Directions - Among the entries below, one line contains "Click the Montant column header" and another contains "The image size is (1226, 980).". Transcribe those two lines and every line between them, exactly.

Supplied material -
---------------
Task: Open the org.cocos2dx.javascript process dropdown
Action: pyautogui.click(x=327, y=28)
---------------
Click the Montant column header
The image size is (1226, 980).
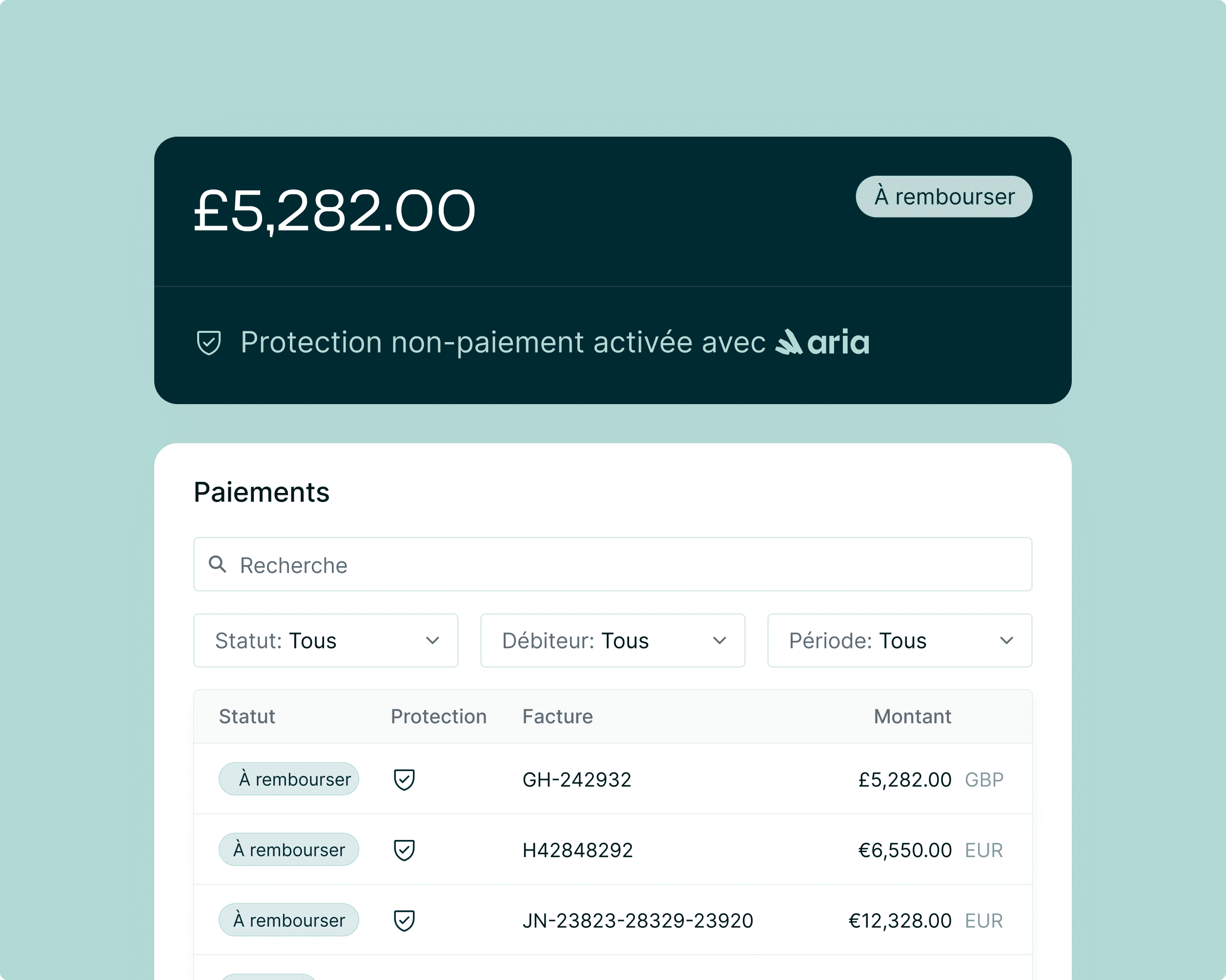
---------------
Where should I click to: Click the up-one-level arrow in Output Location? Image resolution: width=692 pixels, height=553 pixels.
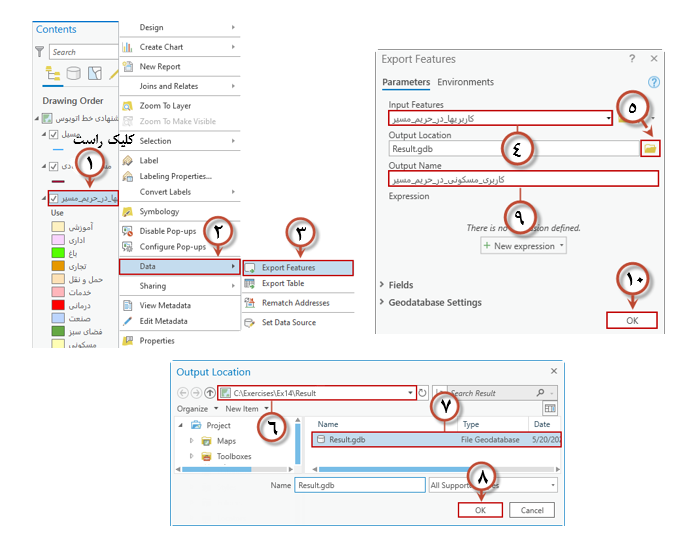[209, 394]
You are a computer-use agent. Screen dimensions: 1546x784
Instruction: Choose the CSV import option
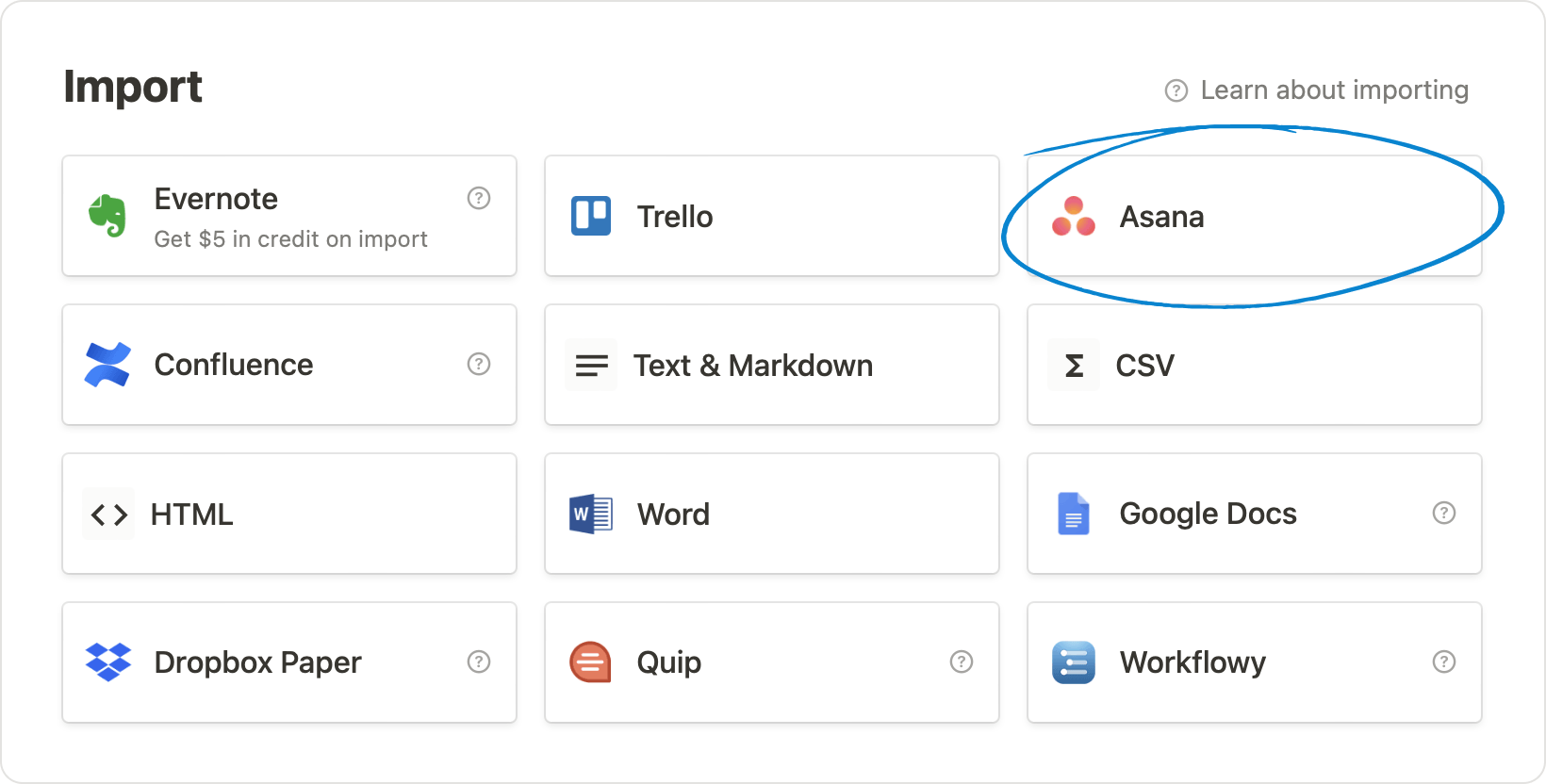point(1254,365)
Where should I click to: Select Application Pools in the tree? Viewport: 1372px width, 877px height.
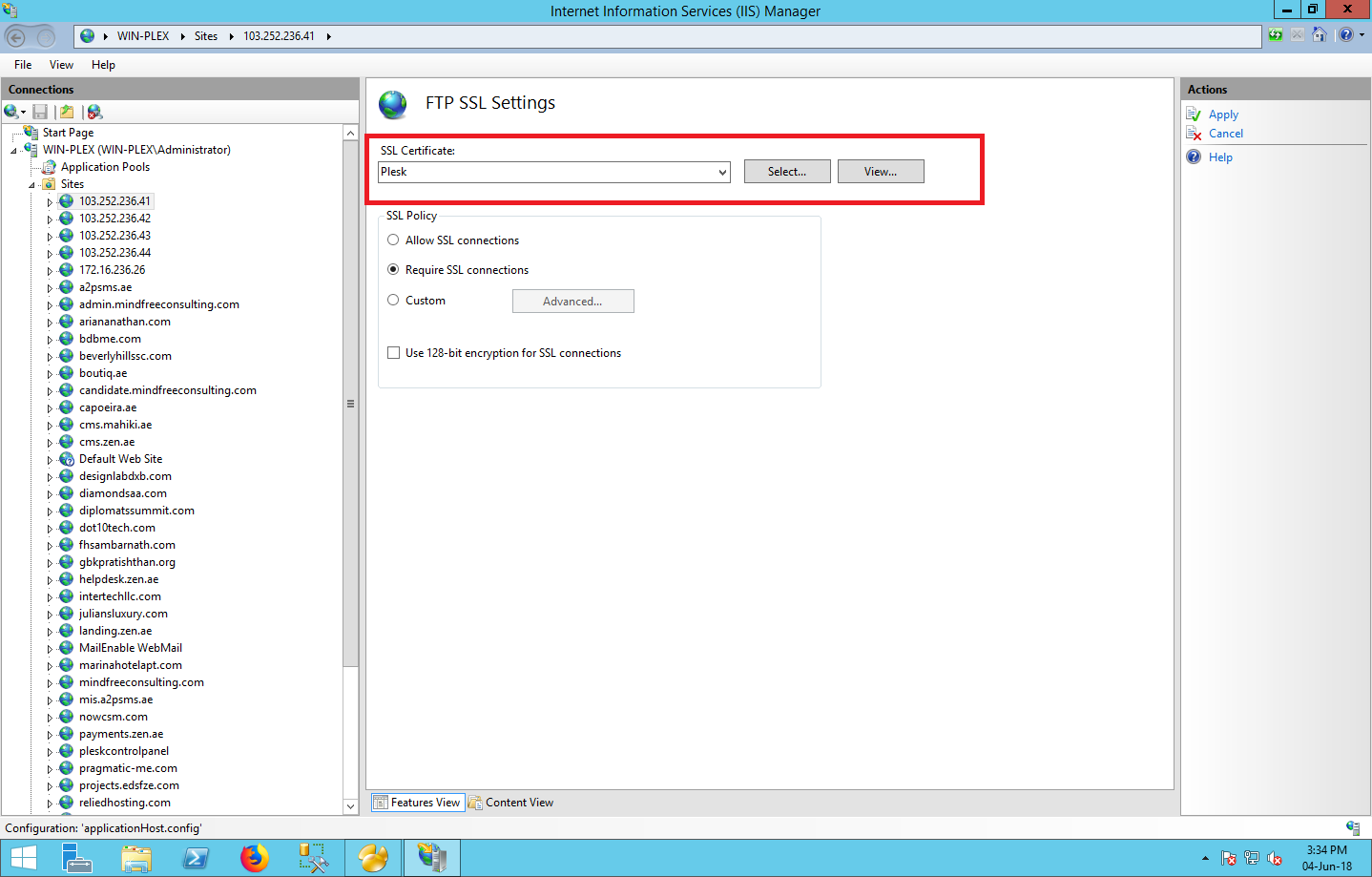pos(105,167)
---------------
Solution to this task -
Click the Montant column header
The image size is (1226, 980).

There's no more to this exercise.